Schools are an incredibly important place for introducing awareness and acceptance of autism, as children will obviously spend years in them, and some of their best, and decidedly worst, experiences and memories will be made there. Sadly, children can be incredibly cruel to each other sometimes, with an almost animal instinct to single out those who are different or weaker than them. It has to be admitted that some of them are just genuinely sadistic, and you can read entire books about autism to them and they still won’t feel a second of empathy as they mercilessly bully, make fun of, and hurt other children. For that kind of person, harsh discipline and a watchful eye are necessary, but often, children are just cruel because they are either afraid of how strange autistic children may seem or just know nothing about autism and think they are acting like that on purpose. That is why autism awareness is so important at schools, so teachers and the like can spot any potential issues in advance, foster an increased acceptance between the children and the teachers, and utilize some innovative teaching methods and opportunities. The school will be preparing the children for adulthood in the real world, so to make sure the children with autism learn in the best environment possible, teachers need to be able to understand their unique interactions and learning needs. 

Educate Yourself

Before we can even think about helping others understand autism, we have to make sure we are actually educated on the matter, and not just making stuff up as we go along. So, the priority is to educate ourselves first. If you have a child with autism, then that is already obvious; you should be putting serious time into understanding autism and how to raise and treat children that have it, taking them to see a therapist, and so on. It is simply necessary. But even if you do not have an autistic child and just know someone who is autistic, or even if you do not know anyone who has it and just wants to learn and let others learn about autism, you are almost creating a spiderweb of knowledge, acceptance, and empathy that spreads out and out, reaching other people who pass it on to others, and so on.

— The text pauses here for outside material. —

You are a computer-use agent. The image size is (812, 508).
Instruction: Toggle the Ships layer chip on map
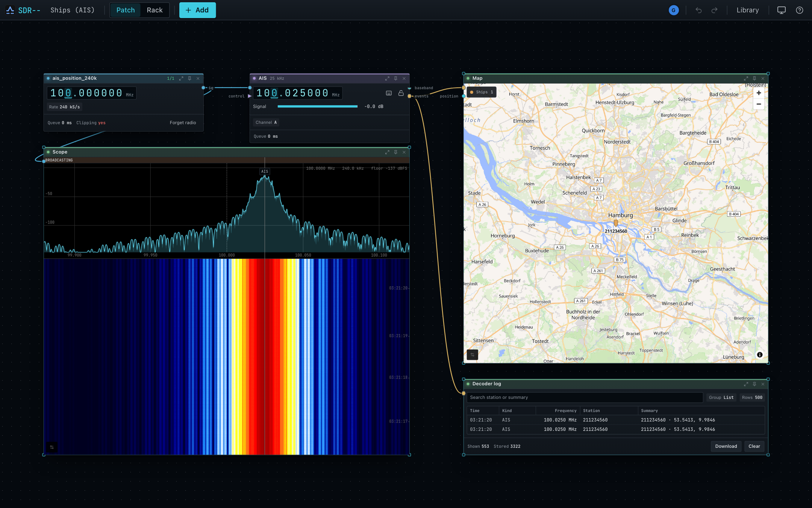[482, 92]
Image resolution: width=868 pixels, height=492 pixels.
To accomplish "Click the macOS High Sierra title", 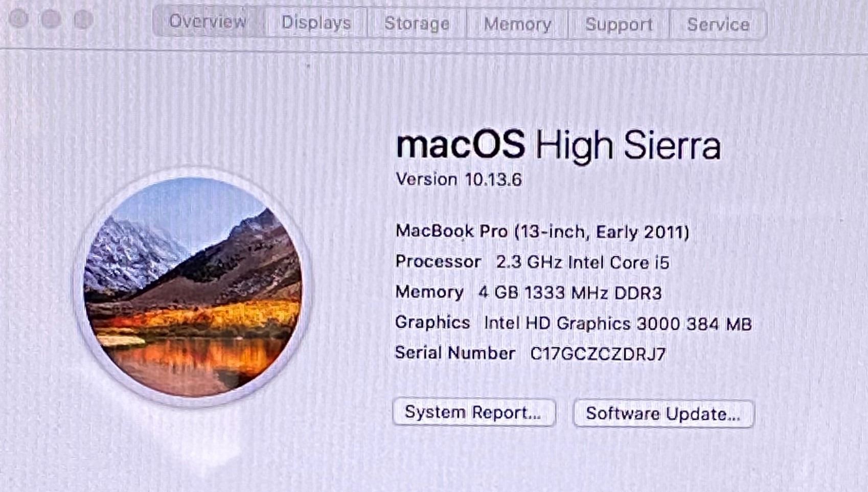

Do your share to learn more about autism, what it is and isn’t, and how to connect more deeply with people who have it. Try to keep an open mind and focus on what people with it can achieve rather than just concentrating on what they struggle with. 

hand flapping in autism

The Community

Inform yourself about community events about autism awareness, participate actively in them, volunteer, and ask whether you can help in any way. Many organizations organize activities year-round and have local branches all over the place where you can inform yourself. Bring friends and family to the events to show your support while learning more about what the organization does, demonstrating that you care. And yes, if you want to go a step further, ask whether you can volunteer somehow, help out with the events, and so on. When it comes to spreading autism acceptance, the first and best thing you can do yourself is be the change you want to see in the world, the role model you want others to emulate and look up to, in how you treat others, talk about certain issues, educate yourself, and take part in awareness events. Everything and every detail matters, especially to children who observe adults constantly and closely and learn from them, consciously or subconsciously.

Children who have autism are not mentally disabled, somehow inferior, or have something missing that other children have; they are just different and need specific ways of interaction and learning. Raising awareness about them and autism is paramount to slowly building a society that knows and accepts autism and the people who have it.